Tuesday, April 23, 2019
Ten simple rules for better figures!
I might just be leaving this paper here for me and my lab as we continue frantically preparing posters, talks and preprints for conference season....worth checking out, though!!
Monday, April 22, 2019
Nonsense Induced Transcriptional Compensation (NITC)!
A bunch of new studies just dropped in Nature this month that go a long way toward explaining a lot of results that seemed like nonreproducible nonsense.
The best place to start is this summary!
Here is the paradox mentioned above in my dummies view of it: in higher organisms you can "knock out" a gene by messing up it's structure or you can "knock down" a gene/gene product by messing with it's regulator or silencing it's RNA production.
You'd think that decreasing the amount of gene by either mechanism would have the same effects (cause, obviously, the gene doesn't actually do anything --- only the protein and how much of it is around is what is important) -- and sometimes it does.
But, other times the knockout and the knockdown will have VERY different effects on the phenotype. This will look like
1) Either the knockdown or the knockout didn't work
2) The person measuring the phenotype is:
But now there appears to be a mechanism -- it looks like short "nonfunctional" products from knockouts (often called nonsense mutations) may lead to compensation by causing upregulation of similar genes. Which -- from an evolutionary standpoint seems to make a lot of sense, right? Why have 30,000 genes or whatever if one single amino acid variant could call a stop codon and shut the whole organism down?
The evidence is described in zebrafish in this and this great new study(ies?).
Sunday, April 21, 2019
Sci-Hub -- a terrible illegal misuse of the internet you should never ever use.
If Shaq can't convince you not to do it, maybe I probably have no chance, but I'm going to try.
Never ever ever use SciHub. It's totally illegal and bad for publisher profits and we need healthy academic journals making money in order for science as we know it to work today.
What is SciHub? Oh -- it's a way to get any article from any journal in a free way via illegal unethical means that you should never ever use.
How do you use it?
You don't. But if you were to, you'd
1) Find a paper that you can't get access to without doing it the right way (the right way being -- giving Elfsevier $42 for a research study performed by the U.S.A. HHS (which is -- by US law -- REQUIRED to be open access)
2) You'd definitely (for real, I'm not joking, this is just for helping you not make the mistake of accidentally doing it) never Google the words "where is SciHub now"
3) If you didn't listen to my advice and actually did this you'd get a link that would lead you to these unethical criminal's website. Where you'd be asked to enter the a surprisingly flexible input of paper identifiers or direct links.

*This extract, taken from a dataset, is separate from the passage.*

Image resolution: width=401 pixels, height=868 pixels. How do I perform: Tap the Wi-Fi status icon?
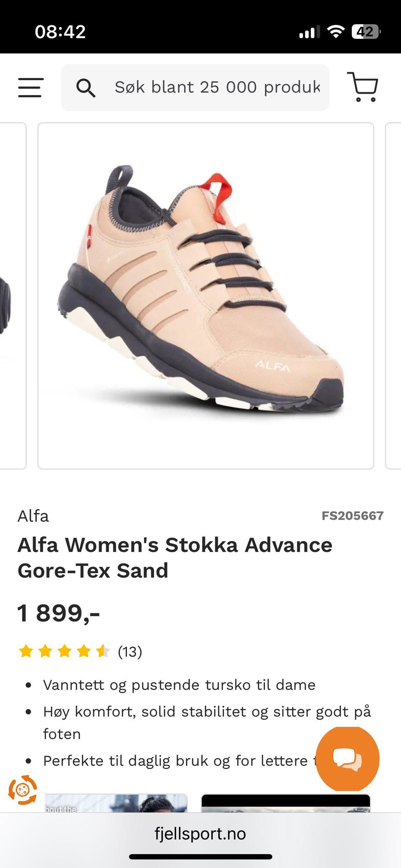pyautogui.click(x=335, y=31)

4) Then this criminal website would provide you this study PDF that US taxpayers had already funded completely so that anyone in the world should have access to it, but of course it would be a total crime for you to access without paying the publisher for it.
Again -- this was for purely 100% scientific inquiry. I would never endorse the use of this service. I strongly recommend that you not use it. I encourage your report anyone who does to the proper authorities.
Keep science ethical, yo.
Tuesday, April 2, 2019
Reliable identification of lactic acid bacteria in food products!
Microbial identification in complex matrices by LC-MS/MS isn't new. I know people within an hour of my house that have published papers on this going back 10 or 15 years (APG, FTW!)
However -- it never seems to make it into routine usage. Part of it might be the technical aspects, but part of it might be that you need to really understand your matrix and what you're looking for. This great new study provides an awesome twist on microbial ID and a way that I could envision LC-MS/MS really going into daily use!
What's the twist? There are bacteria that we do want around -- particularly in food preparation. But when you've got large populations of bacteria making yogurt or cheese for you it can be hard to tell those from the ones you don't want.
By clever selection of peptides from the extremely well characterized organisms of interest that should never exist in your starting material (or, presumably, in the bacteria you don't want) you can use either untargeted or targeted nLC-QE methods to identify good vs bad microbes.
The reason I'm thinking this is a great example of one that we can adapt to routine analysis is that the signal for these peptides is off the charts -- the XICs on the nanoLC allow you to see even the M+4, maybe even the M+5 isotope on these peptides! You're only getting that when you've got TONS of signal. If you can make out an M+4 at 200nL/min nLC -- this is an ion that you can EASILY find 3 isotopes for using analytical level flow rates (200uL/min)!!!
Yes, I've been pretty hard on the ElfSeverers this week. Good science still ends up there, though, right now and this is one example.
Monday, April 1, 2019
ElfSeverer......
If you do have an ElfSeverer account you might want to check your Spam folder. I just got this email this week and should change my password.
For your information, Little Bunny FooFoo was already in use.
This is not an April Fool's day thing, btw.